[Start of section]
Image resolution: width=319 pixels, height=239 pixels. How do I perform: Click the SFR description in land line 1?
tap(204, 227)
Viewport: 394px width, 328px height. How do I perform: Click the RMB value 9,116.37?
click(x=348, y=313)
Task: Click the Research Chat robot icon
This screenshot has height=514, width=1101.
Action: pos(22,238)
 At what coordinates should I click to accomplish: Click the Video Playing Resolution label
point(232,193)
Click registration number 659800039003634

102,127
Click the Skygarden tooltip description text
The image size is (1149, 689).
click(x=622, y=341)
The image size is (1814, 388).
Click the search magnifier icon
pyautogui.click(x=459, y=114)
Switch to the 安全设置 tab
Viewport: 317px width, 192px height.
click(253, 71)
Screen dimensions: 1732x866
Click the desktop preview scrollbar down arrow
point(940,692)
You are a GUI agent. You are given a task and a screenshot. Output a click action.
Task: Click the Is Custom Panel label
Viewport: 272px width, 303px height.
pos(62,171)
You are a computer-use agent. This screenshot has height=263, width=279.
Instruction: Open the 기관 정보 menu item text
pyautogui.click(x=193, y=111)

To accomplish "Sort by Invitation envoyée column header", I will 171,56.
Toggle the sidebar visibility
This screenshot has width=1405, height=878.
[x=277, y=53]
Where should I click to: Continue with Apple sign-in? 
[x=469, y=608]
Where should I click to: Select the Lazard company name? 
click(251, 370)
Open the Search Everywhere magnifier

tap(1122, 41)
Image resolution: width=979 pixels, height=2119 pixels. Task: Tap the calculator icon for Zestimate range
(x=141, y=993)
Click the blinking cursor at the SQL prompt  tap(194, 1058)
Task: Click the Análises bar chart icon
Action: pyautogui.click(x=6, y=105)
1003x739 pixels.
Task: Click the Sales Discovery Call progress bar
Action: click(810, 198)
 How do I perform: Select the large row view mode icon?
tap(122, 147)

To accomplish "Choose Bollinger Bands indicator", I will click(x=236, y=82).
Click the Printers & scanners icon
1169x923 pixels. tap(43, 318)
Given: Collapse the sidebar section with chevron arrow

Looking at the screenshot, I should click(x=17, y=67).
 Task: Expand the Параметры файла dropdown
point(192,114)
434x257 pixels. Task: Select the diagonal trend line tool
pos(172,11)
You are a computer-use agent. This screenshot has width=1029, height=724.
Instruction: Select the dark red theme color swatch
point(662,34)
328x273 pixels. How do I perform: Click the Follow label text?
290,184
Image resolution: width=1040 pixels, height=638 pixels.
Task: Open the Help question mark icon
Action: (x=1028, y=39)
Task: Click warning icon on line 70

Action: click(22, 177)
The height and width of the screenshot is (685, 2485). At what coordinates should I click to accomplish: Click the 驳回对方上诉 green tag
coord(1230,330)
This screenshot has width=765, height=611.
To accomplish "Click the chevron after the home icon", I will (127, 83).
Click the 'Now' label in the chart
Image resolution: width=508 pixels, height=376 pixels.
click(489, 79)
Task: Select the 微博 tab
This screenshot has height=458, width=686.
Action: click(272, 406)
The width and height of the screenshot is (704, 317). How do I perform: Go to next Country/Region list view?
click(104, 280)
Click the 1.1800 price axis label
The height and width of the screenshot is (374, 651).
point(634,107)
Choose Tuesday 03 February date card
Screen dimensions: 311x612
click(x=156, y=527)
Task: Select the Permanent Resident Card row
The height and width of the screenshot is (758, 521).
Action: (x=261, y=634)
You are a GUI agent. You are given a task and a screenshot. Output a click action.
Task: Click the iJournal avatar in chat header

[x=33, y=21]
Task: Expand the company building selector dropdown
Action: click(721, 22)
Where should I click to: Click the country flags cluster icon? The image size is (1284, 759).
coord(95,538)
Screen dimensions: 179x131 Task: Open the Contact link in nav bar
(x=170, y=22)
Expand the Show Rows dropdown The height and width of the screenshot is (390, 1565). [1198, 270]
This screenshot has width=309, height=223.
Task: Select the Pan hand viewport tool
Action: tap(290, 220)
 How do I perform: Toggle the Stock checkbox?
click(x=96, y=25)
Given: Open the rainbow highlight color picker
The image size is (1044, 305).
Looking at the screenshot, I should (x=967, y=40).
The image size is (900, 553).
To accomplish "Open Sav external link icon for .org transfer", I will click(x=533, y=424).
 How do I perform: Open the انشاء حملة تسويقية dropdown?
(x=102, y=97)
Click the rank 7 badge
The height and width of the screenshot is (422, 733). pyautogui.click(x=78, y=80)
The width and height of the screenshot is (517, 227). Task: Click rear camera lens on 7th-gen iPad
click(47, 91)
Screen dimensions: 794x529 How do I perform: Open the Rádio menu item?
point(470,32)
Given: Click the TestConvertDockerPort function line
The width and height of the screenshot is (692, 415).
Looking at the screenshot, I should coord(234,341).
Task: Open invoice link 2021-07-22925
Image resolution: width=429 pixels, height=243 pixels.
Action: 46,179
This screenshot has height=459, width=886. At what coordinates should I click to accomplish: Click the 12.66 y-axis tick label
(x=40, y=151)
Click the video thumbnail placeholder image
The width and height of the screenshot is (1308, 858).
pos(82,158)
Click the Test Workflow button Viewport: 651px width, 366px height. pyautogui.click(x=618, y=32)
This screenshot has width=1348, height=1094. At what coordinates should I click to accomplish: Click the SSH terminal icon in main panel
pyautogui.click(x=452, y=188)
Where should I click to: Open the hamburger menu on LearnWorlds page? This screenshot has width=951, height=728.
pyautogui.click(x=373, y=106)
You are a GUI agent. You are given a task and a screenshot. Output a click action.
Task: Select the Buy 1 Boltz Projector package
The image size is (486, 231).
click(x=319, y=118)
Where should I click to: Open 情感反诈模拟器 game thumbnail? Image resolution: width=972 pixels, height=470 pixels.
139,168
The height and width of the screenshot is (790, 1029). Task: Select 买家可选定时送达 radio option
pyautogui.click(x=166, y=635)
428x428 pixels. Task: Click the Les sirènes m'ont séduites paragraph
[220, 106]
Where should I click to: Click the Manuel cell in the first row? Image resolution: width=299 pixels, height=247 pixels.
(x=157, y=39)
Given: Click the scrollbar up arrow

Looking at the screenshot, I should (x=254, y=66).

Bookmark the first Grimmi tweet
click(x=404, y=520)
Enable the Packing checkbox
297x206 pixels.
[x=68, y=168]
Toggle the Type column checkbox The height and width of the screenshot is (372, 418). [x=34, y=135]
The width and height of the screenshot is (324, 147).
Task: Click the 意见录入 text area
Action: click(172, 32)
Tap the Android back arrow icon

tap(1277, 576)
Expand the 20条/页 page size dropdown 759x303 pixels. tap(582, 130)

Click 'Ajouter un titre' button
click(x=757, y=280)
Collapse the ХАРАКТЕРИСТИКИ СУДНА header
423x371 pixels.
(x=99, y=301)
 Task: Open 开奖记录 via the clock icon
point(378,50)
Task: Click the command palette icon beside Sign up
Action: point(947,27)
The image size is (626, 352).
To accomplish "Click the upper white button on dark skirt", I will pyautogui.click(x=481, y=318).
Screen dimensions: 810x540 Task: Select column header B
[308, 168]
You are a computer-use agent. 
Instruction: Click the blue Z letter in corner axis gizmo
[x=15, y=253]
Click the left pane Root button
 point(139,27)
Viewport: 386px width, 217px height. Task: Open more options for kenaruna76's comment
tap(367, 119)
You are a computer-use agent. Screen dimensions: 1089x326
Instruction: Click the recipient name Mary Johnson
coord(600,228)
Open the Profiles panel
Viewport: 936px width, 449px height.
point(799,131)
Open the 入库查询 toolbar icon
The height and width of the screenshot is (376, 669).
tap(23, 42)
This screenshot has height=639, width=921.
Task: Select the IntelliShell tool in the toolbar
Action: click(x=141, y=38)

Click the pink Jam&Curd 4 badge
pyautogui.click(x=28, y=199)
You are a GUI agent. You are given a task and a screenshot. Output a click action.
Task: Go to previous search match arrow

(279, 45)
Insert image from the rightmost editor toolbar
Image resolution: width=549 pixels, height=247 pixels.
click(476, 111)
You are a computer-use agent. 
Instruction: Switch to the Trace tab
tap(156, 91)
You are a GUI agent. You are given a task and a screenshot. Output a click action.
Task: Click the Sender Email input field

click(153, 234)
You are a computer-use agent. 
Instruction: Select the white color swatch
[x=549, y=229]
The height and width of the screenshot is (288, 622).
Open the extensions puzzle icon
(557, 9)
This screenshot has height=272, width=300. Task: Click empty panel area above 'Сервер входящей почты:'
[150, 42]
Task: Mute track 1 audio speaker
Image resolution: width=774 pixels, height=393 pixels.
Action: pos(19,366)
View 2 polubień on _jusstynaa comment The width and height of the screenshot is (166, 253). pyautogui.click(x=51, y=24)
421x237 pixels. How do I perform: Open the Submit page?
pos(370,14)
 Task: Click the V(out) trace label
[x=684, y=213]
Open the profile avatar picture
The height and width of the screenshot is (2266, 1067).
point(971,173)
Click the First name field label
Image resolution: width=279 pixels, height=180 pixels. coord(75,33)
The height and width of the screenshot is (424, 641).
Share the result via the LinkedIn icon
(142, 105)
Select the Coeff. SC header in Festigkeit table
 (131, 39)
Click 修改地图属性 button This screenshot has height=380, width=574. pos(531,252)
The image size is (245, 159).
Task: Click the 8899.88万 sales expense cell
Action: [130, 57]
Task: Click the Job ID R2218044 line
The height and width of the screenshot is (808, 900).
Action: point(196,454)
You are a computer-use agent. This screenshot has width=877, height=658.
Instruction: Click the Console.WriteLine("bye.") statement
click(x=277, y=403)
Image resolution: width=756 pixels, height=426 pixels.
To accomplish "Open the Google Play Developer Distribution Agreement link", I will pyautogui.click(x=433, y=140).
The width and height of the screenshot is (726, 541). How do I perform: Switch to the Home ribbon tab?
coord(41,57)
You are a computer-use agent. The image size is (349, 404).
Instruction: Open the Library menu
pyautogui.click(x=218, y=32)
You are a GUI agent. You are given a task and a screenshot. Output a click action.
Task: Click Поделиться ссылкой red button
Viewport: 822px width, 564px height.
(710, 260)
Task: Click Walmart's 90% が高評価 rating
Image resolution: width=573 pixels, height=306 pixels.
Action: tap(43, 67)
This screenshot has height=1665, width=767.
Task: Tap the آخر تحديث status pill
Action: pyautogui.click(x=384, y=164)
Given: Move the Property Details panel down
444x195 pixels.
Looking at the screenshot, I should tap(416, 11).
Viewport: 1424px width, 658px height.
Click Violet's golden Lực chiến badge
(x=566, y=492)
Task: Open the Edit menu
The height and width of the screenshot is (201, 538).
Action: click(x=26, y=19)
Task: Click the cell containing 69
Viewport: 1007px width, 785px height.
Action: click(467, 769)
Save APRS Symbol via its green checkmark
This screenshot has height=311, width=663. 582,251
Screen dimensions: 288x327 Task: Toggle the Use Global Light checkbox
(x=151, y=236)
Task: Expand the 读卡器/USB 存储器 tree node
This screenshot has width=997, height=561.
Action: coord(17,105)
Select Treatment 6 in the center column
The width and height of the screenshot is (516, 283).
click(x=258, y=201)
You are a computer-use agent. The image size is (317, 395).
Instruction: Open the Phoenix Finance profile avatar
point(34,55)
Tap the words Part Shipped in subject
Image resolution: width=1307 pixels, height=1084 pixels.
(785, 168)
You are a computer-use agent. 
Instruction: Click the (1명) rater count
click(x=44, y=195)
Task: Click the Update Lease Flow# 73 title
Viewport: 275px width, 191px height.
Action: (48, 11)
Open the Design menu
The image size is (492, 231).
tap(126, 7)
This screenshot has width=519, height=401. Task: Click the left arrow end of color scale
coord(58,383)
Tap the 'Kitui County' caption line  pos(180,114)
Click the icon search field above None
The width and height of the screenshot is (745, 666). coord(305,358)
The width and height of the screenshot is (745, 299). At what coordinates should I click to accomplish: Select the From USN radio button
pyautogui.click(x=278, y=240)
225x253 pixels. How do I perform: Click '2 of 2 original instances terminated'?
[End of section]
→ **YOUR TASK**
Note how many lines in the data above have the string "computer" in them, and give that number by itself.

→ **EXPECTED ANSWER**
10